AI should be embedded in core systems to improve productivity, reduce manual work, and help teams act on insight in context. At the same time, organisations should have the flexibility to bring their own AI models and tools into the business in a governed way when those tools are better suited to a specific use case.

True Protein, one of Australia's leading health and nutrition brands, offers a useful example of how AI can be adopted in different ways to achieve desired outcomes. With finance, inventory, manufacturing, warehousing, and sales connected in NetSuite, the company has reduced month-end close by 70 per cent, from 10 days to three, while gaining real-time visibility across production and fulfilment that helps teams move faster and reduce errors.

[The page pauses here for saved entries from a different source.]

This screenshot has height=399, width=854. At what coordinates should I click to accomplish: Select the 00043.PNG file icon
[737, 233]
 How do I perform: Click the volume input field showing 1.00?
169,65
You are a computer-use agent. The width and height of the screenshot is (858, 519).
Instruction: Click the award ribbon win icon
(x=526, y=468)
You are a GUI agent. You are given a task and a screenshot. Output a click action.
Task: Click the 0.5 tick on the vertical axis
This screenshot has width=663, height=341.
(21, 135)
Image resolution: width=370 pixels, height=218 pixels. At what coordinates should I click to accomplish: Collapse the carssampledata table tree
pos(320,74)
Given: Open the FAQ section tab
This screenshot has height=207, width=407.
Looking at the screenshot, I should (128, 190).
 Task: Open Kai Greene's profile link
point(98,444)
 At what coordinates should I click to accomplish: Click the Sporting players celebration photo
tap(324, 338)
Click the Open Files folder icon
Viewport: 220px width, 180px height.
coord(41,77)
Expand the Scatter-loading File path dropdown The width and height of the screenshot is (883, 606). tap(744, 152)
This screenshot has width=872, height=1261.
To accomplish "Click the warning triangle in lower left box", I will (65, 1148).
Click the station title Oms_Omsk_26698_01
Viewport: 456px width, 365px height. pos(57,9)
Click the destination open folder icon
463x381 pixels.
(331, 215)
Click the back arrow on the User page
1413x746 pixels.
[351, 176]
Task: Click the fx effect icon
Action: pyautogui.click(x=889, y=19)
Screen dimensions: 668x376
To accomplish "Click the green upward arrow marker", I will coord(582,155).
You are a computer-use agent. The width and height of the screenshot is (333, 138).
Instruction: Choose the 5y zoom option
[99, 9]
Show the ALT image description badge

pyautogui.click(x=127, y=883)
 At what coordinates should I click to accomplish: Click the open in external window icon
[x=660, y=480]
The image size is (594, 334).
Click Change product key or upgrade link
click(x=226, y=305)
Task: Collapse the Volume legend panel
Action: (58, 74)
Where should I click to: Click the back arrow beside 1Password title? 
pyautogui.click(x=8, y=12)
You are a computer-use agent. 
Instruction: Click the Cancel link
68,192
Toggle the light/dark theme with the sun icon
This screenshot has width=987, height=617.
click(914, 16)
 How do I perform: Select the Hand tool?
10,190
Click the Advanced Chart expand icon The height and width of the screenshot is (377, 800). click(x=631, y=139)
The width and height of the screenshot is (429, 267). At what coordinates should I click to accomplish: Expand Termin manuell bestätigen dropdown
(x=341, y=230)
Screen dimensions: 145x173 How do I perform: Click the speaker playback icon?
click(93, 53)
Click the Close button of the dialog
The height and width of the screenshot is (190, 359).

True Protein says NetSuite's AI-powered features are also helping improve productivity and day-to-day decision-making, showing how embedded AI becomes more valuable when it sits inside the systems and workflows the business already relies on.

At the same time, the company is experimenting with popular large language models where it makes sense. For example, True Protein uses NetSuite AI Connector Service with NotebookLM and Gemini to turn general ledger data in NetSuite into podcast-style reports, helping leaders stay across the numbers on the move.

True Protein is a useful example of what governed choice can look like in practice: embedded AI working inside core workflows, alongside third-party models where they add value, all grounded in the same business data and controls.

Australia's mid-market organisations are often digital-first and ambitious. But they also need to balance innovation against risk and speed against control.

The companies that benefit most will be the businesses that use AI to make work more efficient, decisions more timely, and execution more consistent.